Summary

It is important to provide relevant in vitro test data concerning the performance of drug delivery devices under simulated clinically relevant conditions, to guide device selection. An in vitro test system designed to allow the determination of respirable delivered dose (fine particle dose;FPD < 5µm) from valved holding chambers (VHCs) following a short delay between pressurized metered dose inhaler (pMDI) actuation and simulated inhalation was tested using two brands of VHC and two pMDI bronchodilator drug formulations. Twenty VHCs of each brand (OptiChamber Diamond and AeroChamber Plus Flow-vu; OCD and ACPFv) were tested with each pMDI bronchodilator brand/formulation (Ventolin 100µg and ProAir 90µg) with a delay of 0s and 2s.
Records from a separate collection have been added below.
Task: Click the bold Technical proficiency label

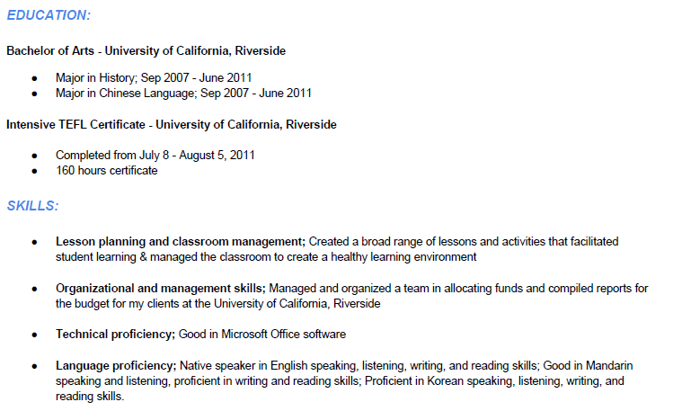Action: 115,334
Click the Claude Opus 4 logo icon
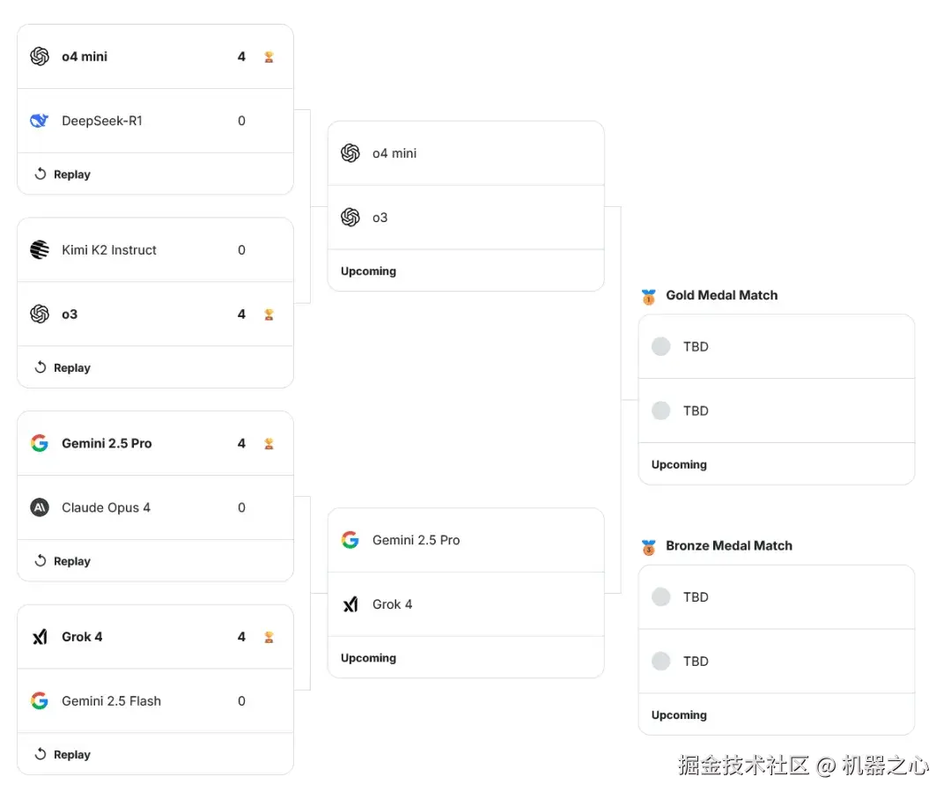The height and width of the screenshot is (799, 951). 40,507
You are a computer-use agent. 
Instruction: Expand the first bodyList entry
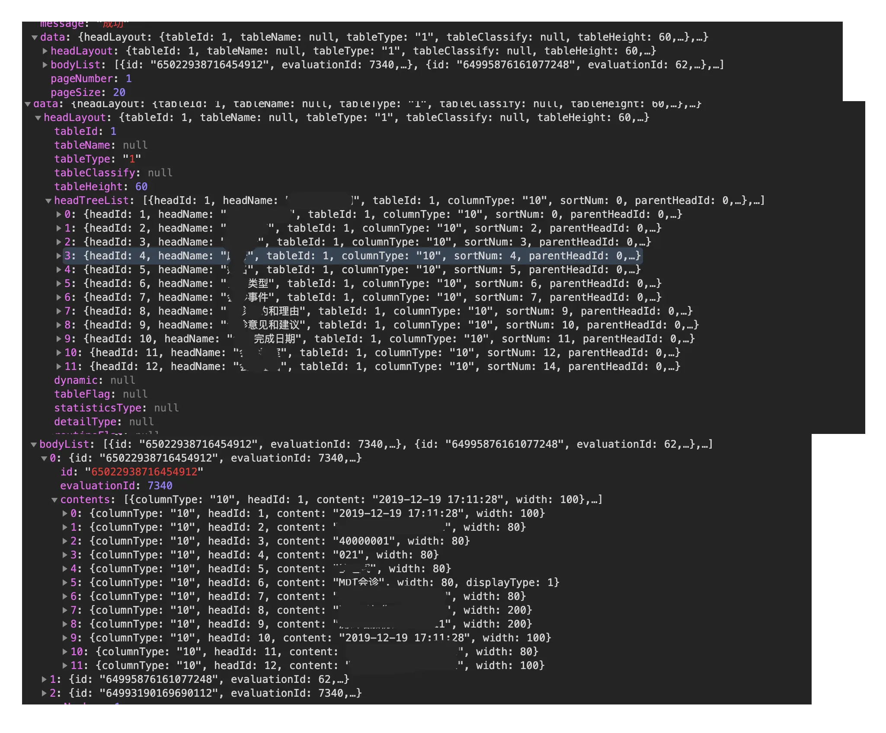[45, 65]
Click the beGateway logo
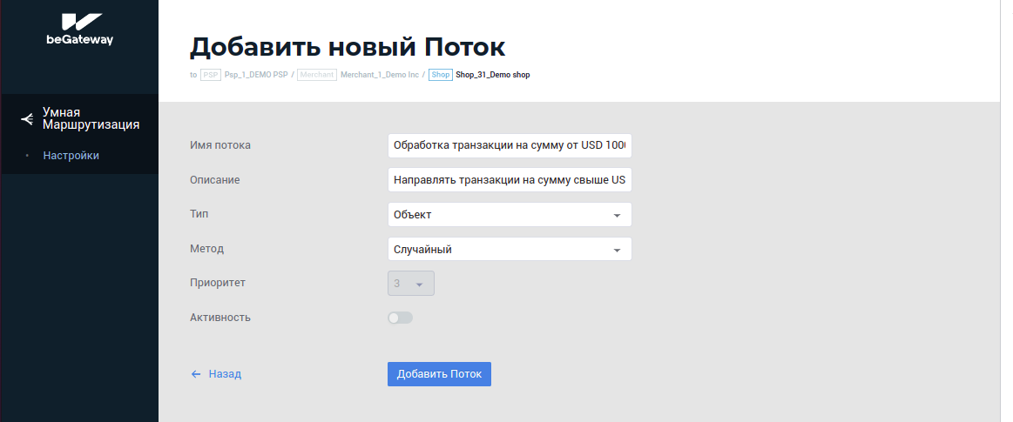The width and height of the screenshot is (1013, 422). click(79, 29)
A next generation impactor was combined with an in vitro test rig with a flow of 30 L/min. Following pMDI shake and actuation a microphone attached to the pMDI actuator allowed diversion of the flow via the VHC within [delay + <0.1s] of pMDI actuation. Ten actuations were made into each of 5 VHCs for each time delay and pMDI drug brand/formulation. NGI cups were eluted for quantification by HPLC.   Respirable delivered dose as % label claim for each combination of test variables was; OCD[Ventolin-0s/2s=30.4/16.8] [ProAir-0s/2s=65.3/61.1], ACPFv[Ventolin-0s/2s=32.6/20.4] [ProAir-0s/2s=73.6/66.0]. Delay between pMDI actuation and inhalation resulted in a small difference in respirable delivered dose, but was outweighed by the large difference in respirable delivered dose due to choice of pMDI brand/formulation. There was only a small difference (<5µg) in respirable dose between VHC brands at 2s delay.

Key Message

 The respirable delivered dose from VHCs can be affected by a delay between pMDI actuation and inhalation, but selection of pMDI bronchodilator brand/formulation can affect the respirable delivered dose to a far larger extent than a 2 s delay.